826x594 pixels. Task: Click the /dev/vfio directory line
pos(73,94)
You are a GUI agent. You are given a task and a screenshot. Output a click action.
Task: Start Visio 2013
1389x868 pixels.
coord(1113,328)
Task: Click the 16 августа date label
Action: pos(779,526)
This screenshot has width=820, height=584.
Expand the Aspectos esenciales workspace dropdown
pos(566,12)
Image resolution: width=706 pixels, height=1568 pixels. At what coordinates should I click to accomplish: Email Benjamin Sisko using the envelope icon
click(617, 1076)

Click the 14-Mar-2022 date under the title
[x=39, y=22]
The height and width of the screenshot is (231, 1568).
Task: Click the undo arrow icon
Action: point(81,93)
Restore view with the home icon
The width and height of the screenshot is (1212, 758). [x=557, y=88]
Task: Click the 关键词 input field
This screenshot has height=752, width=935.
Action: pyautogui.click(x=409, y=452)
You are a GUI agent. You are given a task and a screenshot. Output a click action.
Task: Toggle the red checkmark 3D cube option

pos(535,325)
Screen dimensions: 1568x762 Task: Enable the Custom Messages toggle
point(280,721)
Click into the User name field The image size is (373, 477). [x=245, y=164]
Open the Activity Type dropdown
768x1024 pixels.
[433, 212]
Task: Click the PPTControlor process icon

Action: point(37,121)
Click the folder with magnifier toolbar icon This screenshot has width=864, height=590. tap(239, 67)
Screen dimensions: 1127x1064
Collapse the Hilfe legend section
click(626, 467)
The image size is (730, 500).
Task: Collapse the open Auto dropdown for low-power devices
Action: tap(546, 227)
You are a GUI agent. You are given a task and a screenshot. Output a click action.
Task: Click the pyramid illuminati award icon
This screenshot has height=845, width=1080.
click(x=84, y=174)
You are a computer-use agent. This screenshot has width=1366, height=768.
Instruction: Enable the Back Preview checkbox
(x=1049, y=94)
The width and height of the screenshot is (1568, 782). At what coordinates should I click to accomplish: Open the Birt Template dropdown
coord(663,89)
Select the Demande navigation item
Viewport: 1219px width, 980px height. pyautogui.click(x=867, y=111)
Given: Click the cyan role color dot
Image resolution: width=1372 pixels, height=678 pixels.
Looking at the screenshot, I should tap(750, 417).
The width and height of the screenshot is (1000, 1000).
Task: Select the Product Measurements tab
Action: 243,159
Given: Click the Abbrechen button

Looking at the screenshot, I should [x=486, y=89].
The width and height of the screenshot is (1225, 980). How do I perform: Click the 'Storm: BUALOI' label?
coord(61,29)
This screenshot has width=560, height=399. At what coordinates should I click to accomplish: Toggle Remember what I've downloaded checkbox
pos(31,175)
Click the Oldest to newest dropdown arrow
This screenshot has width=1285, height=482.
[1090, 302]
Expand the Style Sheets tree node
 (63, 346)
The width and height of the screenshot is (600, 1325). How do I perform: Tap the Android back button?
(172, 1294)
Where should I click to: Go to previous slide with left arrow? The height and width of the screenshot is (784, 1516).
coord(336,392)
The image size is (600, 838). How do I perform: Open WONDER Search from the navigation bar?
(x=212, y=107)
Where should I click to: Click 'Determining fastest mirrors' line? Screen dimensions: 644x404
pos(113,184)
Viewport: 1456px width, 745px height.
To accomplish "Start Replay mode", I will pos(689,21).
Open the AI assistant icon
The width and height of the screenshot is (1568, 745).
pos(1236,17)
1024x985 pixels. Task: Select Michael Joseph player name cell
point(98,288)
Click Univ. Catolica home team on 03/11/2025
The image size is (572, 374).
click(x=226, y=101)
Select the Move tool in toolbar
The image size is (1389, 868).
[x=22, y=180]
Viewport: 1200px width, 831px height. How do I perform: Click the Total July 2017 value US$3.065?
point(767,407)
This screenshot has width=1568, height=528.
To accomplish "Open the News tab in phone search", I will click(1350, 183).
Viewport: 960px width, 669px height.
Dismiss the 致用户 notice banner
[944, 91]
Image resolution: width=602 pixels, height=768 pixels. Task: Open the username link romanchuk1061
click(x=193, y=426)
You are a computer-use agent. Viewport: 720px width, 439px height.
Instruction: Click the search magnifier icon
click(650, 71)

******

Copy all lines from the material that contain "will".

To accomplish "Start Replay mode", I will pos(689,21).
To accomplish "Open the News tab in phone search", I will click(1350, 183).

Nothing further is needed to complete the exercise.